__TASK ITEM__
Please retype each record exactly as it stands below.

(Stored data entries)
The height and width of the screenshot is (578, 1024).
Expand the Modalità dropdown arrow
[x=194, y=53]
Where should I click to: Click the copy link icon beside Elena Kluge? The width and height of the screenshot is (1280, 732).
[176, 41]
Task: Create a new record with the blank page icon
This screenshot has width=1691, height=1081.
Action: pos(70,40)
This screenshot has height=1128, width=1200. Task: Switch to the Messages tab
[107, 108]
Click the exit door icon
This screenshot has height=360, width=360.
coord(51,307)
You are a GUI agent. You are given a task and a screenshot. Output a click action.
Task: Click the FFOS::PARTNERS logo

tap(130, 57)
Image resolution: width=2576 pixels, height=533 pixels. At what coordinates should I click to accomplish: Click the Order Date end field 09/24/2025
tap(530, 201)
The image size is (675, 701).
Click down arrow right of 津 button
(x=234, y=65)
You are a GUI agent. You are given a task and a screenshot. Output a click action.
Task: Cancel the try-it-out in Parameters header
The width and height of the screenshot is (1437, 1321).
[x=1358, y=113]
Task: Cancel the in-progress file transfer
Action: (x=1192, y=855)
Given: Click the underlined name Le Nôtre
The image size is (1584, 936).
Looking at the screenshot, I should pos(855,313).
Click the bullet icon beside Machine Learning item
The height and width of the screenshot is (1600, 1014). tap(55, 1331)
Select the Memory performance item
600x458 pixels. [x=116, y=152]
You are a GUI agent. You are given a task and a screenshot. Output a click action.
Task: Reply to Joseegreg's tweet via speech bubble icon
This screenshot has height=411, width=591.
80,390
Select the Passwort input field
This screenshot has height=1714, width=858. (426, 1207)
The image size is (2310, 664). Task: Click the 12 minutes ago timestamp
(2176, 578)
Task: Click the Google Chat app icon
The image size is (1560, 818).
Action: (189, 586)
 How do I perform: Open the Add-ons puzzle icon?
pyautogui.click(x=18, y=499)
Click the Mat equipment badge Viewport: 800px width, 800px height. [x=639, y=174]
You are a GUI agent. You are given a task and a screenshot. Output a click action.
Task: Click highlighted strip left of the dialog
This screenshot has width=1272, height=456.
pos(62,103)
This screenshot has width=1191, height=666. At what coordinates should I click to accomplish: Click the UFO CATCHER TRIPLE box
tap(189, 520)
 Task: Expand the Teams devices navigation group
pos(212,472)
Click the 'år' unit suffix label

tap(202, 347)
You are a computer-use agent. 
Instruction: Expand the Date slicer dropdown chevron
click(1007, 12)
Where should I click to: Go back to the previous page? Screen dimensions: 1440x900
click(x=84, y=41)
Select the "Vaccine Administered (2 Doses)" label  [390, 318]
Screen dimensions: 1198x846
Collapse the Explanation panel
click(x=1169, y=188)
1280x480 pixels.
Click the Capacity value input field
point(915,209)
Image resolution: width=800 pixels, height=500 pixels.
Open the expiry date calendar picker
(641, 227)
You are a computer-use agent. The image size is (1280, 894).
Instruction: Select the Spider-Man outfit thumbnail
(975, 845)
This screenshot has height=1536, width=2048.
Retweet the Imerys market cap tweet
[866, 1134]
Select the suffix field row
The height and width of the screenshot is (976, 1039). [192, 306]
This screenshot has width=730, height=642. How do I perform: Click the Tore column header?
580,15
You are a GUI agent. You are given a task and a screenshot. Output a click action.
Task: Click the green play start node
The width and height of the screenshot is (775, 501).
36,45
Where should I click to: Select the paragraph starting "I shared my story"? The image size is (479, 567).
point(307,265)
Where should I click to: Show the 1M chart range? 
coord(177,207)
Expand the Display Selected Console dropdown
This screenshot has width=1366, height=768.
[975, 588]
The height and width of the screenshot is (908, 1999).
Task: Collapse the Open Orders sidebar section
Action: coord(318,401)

__SOLUTION TO THIS PROBLEM__
The height and width of the screenshot is (578, 1024).
Expand the Modalità dropdown arrow
[x=194, y=53]
Where should I click to: Click the copy link icon beside Elena Kluge? The width and height of the screenshot is (1280, 732).
[176, 41]
Task: Create a new record with the blank page icon
This screenshot has width=1691, height=1081.
Action: pos(70,40)
This screenshot has height=1128, width=1200. Task: Switch to the Messages tab
[107, 108]
Click the exit door icon
This screenshot has height=360, width=360.
coord(51,307)
You are a GUI agent. You are given a task and a screenshot. Output a click action.
Task: Click the FFOS::PARTNERS logo

tap(130, 57)
Image resolution: width=2576 pixels, height=533 pixels. At what coordinates should I click to accomplish: Click the Order Date end field 09/24/2025
tap(530, 201)
The image size is (675, 701).
Click down arrow right of 津 button
(x=234, y=65)
You are a GUI agent. You are given a task and a screenshot. Output a click action.
Task: Cancel the try-it-out in Parameters header
The width and height of the screenshot is (1437, 1321).
[x=1358, y=113]
Task: Cancel the in-progress file transfer
Action: (x=1192, y=855)
Given: Click the underlined name Le Nôtre
The image size is (1584, 936).
Looking at the screenshot, I should pos(855,313).
Click the bullet icon beside Machine Learning item
The height and width of the screenshot is (1600, 1014). tap(55, 1331)
Select the Memory performance item
600x458 pixels. [x=116, y=152]
You are a GUI agent. You are given a task and a screenshot. Output a click action.
Task: Reply to Joseegreg's tweet via speech bubble icon
This screenshot has height=411, width=591.
80,390
Select the Passwort input field
This screenshot has height=1714, width=858. (426, 1207)
The image size is (2310, 664). Task: Click the 12 minutes ago timestamp
(2176, 578)
Task: Click the Google Chat app icon
The image size is (1560, 818).
Action: (189, 586)
 How do I perform: Open the Add-ons puzzle icon?
pyautogui.click(x=18, y=499)
Click the Mat equipment badge Viewport: 800px width, 800px height. [x=639, y=174]
You are a GUI agent. You are given a task and a screenshot. Output a click action.
Task: Click highlighted strip left of the dialog
This screenshot has width=1272, height=456.
pos(62,103)
This screenshot has width=1191, height=666. At what coordinates should I click to accomplish: Click the UFO CATCHER TRIPLE box
tap(189, 520)
 Task: Expand the Teams devices navigation group
pos(212,472)
Click the 'år' unit suffix label

tap(202, 347)
You are a computer-use agent. 
Instruction: Expand the Date slicer dropdown chevron
click(1007, 12)
Where should I click to: Go back to the previous page? Screen dimensions: 1440x900
click(x=84, y=41)
Select the "Vaccine Administered (2 Doses)" label  [390, 318]
Screen dimensions: 1198x846
Collapse the Explanation panel
click(x=1169, y=188)
1280x480 pixels.
Click the Capacity value input field
point(915,209)
Image resolution: width=800 pixels, height=500 pixels.
Open the expiry date calendar picker
(641, 227)
You are a computer-use agent. The image size is (1280, 894).
Instruction: Select the Spider-Man outfit thumbnail
(975, 845)
This screenshot has height=1536, width=2048.
Retweet the Imerys market cap tweet
[866, 1134]
Select the suffix field row
The height and width of the screenshot is (976, 1039). [192, 306]
This screenshot has width=730, height=642. How do I perform: Click the Tore column header?
580,15
You are a GUI agent. You are given a task and a screenshot. Output a click action.
Task: Click the green play start node
The width and height of the screenshot is (775, 501).
36,45
Where should I click to: Select the paragraph starting "I shared my story"? The image size is (479, 567).
point(307,265)
Where should I click to: Show the 1M chart range? 
coord(177,207)
Expand the Display Selected Console dropdown
This screenshot has width=1366, height=768.
[975, 588]
The height and width of the screenshot is (908, 1999).
Task: Collapse the Open Orders sidebar section
Action: coord(318,401)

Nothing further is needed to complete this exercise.